Hereinafter, an image forming apparatus of an embodiment is described herein with reference to the drawings.

In the image forming apparatus of the embodiment, the toner of the above-mentioned embodiment is stored in an apparatus body. As the apparatus body, a general electrophotographic apparatus can be used.

FIG. 1 is a view showing an example of a schematic structure of the image forming apparatus of the embodiment.

An image forming apparatus 20 has an apparatus body including an intermediate transfer belt 7, and a first image forming unit 17A and a second image forming unit 17B provided in this order on the intermediate transfer belt 7, and a fixing device 21 provided downstream thereof. Along the running direction X of the intermediate transfer belt 7, that is, along the progress direction of the image forming process, the first image forming unit 17A is provided downstream of the second image forming unit 17B. The fixing device 21 is provided downstream of the first image forming unit 17A.

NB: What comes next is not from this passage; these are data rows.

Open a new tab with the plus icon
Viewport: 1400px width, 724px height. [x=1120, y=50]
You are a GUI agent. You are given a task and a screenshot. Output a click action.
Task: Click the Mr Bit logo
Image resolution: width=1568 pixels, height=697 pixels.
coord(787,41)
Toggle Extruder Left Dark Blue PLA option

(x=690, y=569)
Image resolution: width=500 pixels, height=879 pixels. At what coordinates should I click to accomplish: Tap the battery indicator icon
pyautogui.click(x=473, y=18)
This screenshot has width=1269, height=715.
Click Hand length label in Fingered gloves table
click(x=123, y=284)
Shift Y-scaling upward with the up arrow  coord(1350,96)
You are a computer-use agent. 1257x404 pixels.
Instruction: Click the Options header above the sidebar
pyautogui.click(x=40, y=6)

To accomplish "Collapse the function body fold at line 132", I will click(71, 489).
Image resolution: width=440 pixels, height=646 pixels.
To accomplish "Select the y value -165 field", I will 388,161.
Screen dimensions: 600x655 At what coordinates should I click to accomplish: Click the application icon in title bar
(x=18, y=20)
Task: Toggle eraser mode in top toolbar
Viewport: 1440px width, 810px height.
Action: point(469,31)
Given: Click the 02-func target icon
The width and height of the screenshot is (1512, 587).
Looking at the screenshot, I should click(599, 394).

The first image forming unit 17A includes a photoconductive drum 1a, a cleaning device 16a, a charging device 2a, a light exposure device 3a, a first developing device 4a, and a primary transfer roller 8a. The cleaning device 16a, the charging device 2a, the light exposure device 3a, and the first developing device 4a are provided in this order along the rotational direction of the photoconductive drum 1a. The primary transfer roller 8a is provided on the photoconductive drum 1a through the intermediate transfer belt 7 so as to face the photoconductive drum 1a.

The second image forming unit 17B includes a photoconductive drum 1b, a cleaning device 16b, a charging device 2b, a light exposure device 3b, a second developing device 4b, and a primary transfer roller 8b. The cleaning device 16b, the charging device 2b, the light exposure device 3b, and the second developing device 4b are provided in this order along the rotational direction of the photoconductive drum 1b. The primary transfer roller 8b is provided on the photoconductive drum 1b through the intermediate transfer belt 7 so as to face the photoconductive drum 1b.

In the first developing device 4a and in the second developing device 4b, the toner of the above-mentioned embodiment is stored. The toner may be configured to be supplied from a toner cartridge (not shown).

To the primary transfer roller 8a, a primary transfer power supply 14a is connected. To the primary transfer roller 8b, a primary transfer power supply 14b is connected.

Downstream of the first image forming unit 17A, a secondary transfer roller 9 and a backup roller 10 are disposed so as to face each other through the intermediate transfer belt 7. To the secondary transfer roller 9, a secondary transfer power supply 15 is connected.

The fixing device 21 includes a heat roller 11 and a press roller 12 disposed so as to face each other. A heat source 5 is inserted in a central portion of a roller of the heat roller 11. The heat source 5 is a heat source of the heat roller 11. A toner image is fixed to paper by heating and pressing using the heat roller 11 and the press roller 12.

FIG. 2 is a diagram showing an example of a configuration of the fixing device 21. As shown in FIG. 2, a thermistor 18 is in contact with the heat roller 11. The thermistor 18 is electrically connected to a temperature control device 19. Therefore, in the fixing device 21, the temperature of the heat roller 11 can be monitored by the thermistor 18 and controlled within a fixed temperature range by the temperature control device 19.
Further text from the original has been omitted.